Work instruction: Exactly as written, retype the lines that run from the line holding "Image resolution: width=1035" through the end of the records below. Do not include pictures.

Data for this exercise:
▬▬▬▬▬▬

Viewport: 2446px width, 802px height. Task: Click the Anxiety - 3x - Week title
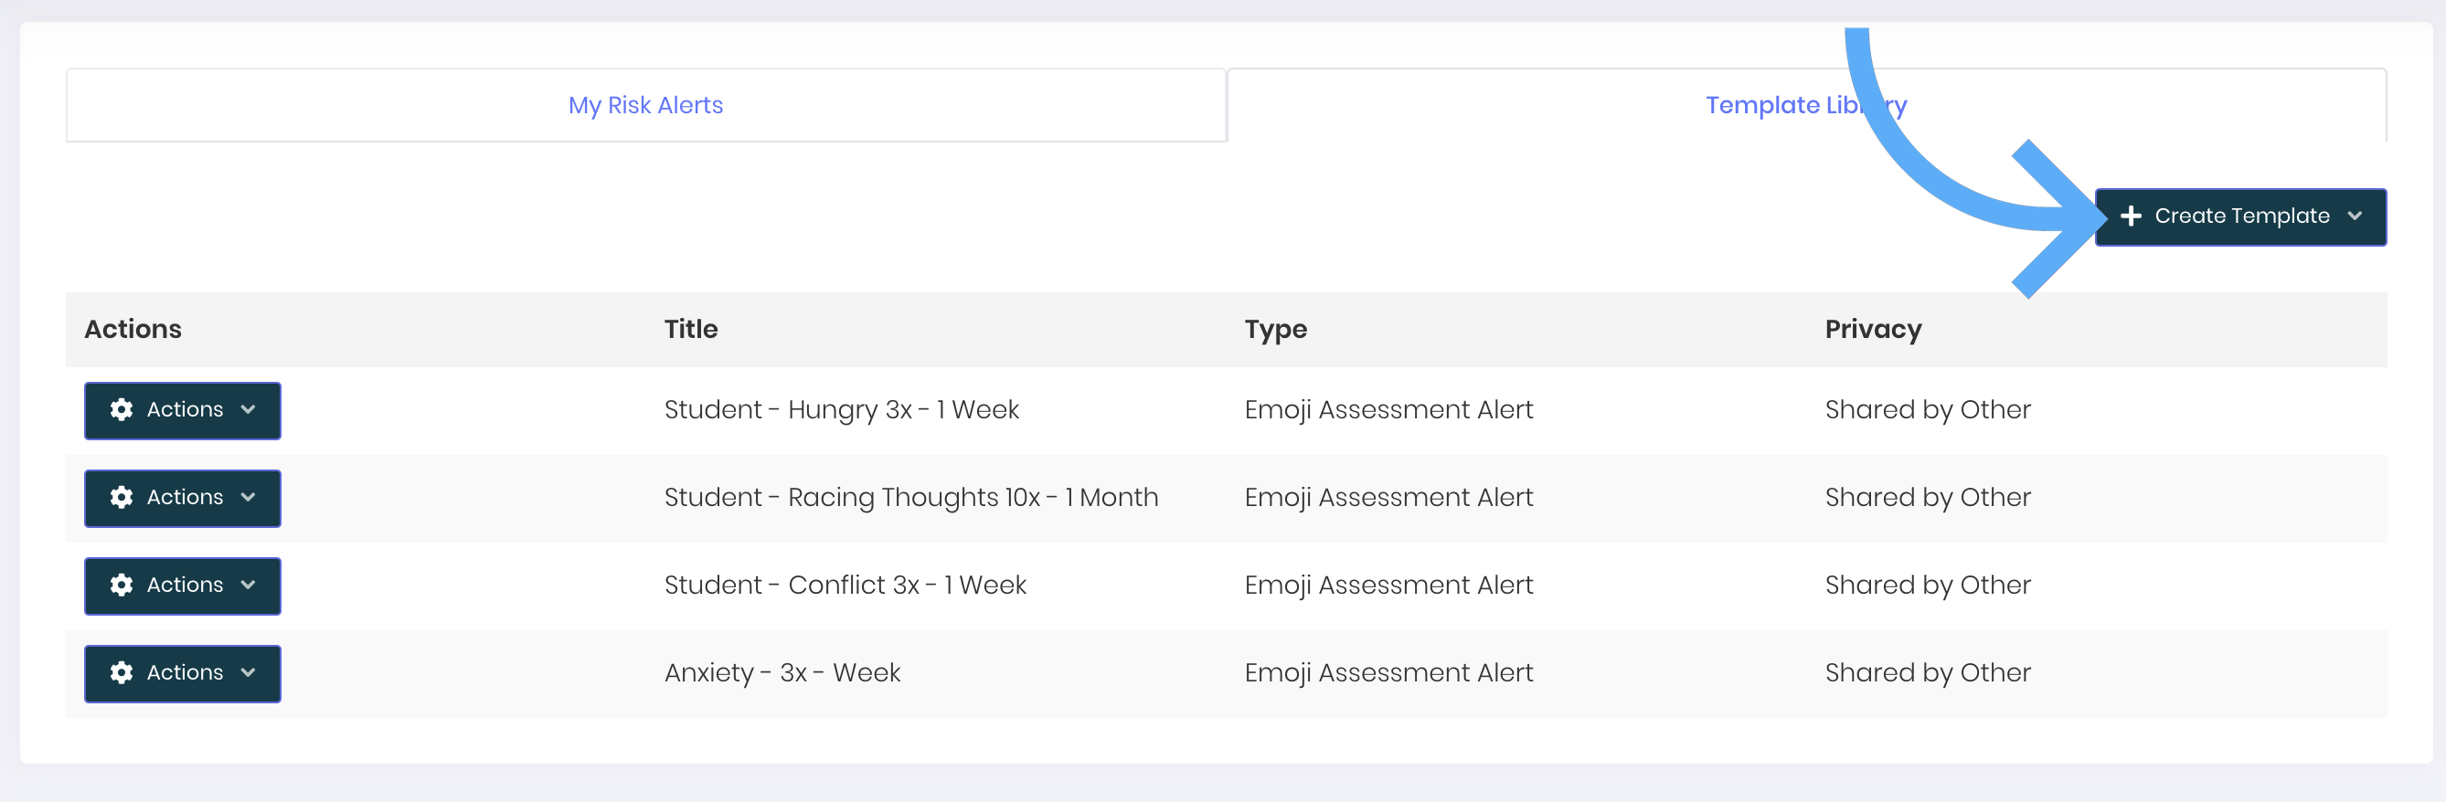coord(782,673)
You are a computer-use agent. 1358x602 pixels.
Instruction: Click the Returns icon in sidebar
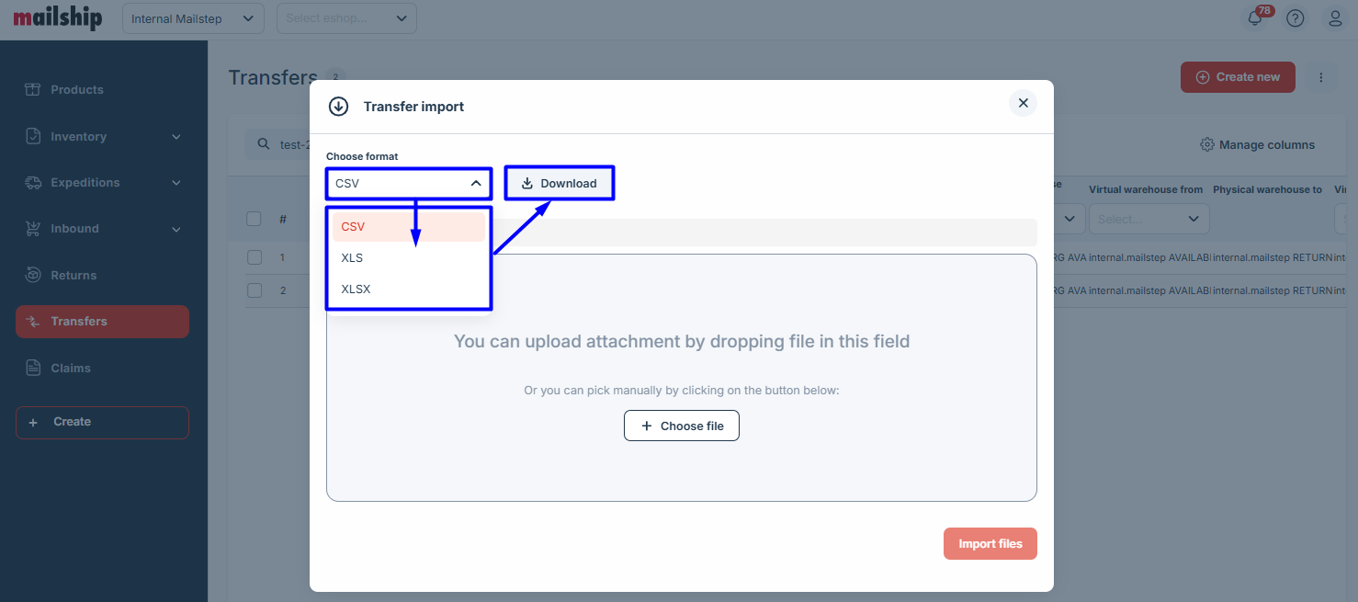[33, 275]
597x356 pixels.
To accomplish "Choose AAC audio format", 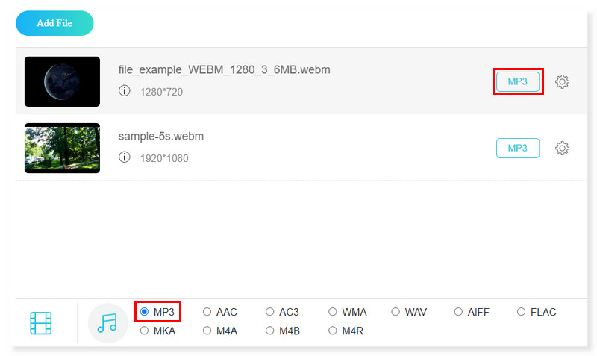I will pos(207,312).
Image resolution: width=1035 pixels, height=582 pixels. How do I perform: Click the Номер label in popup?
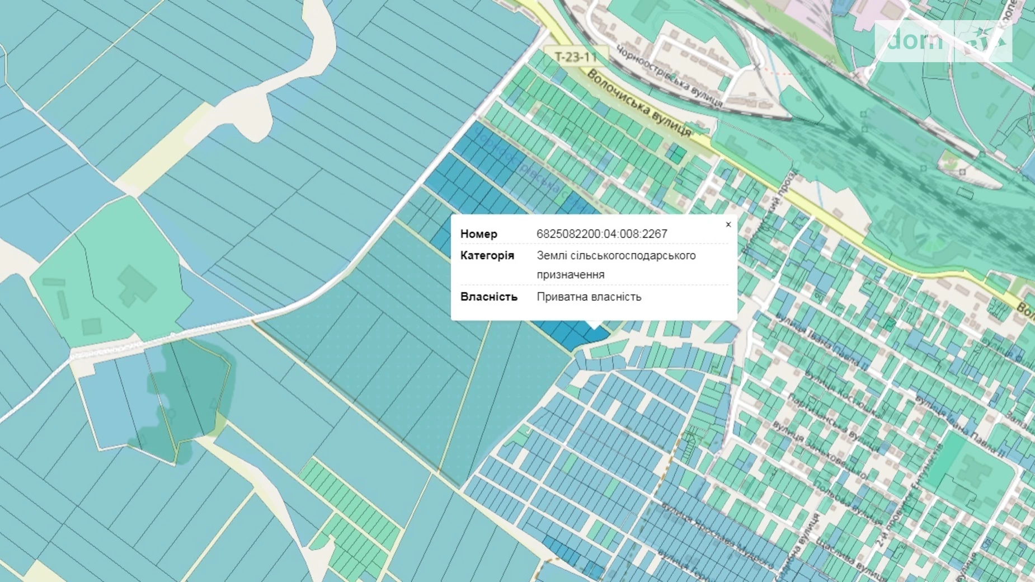coord(478,234)
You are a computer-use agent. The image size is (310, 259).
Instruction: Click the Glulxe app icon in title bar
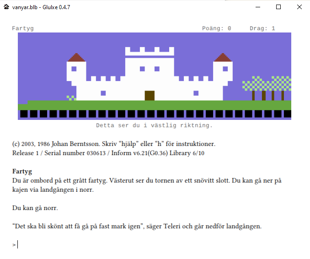pyautogui.click(x=6, y=7)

▬▬▬▬▬▬

Result of this exercise:
Image resolution: width=1035 pixels, height=582 pixels. How do I perform: Click the Номер label in popup?
coord(478,234)
You are a computer-use agent. The image size is (310, 259).
Instruction: Click the Glulxe app icon in title bar
pyautogui.click(x=6, y=7)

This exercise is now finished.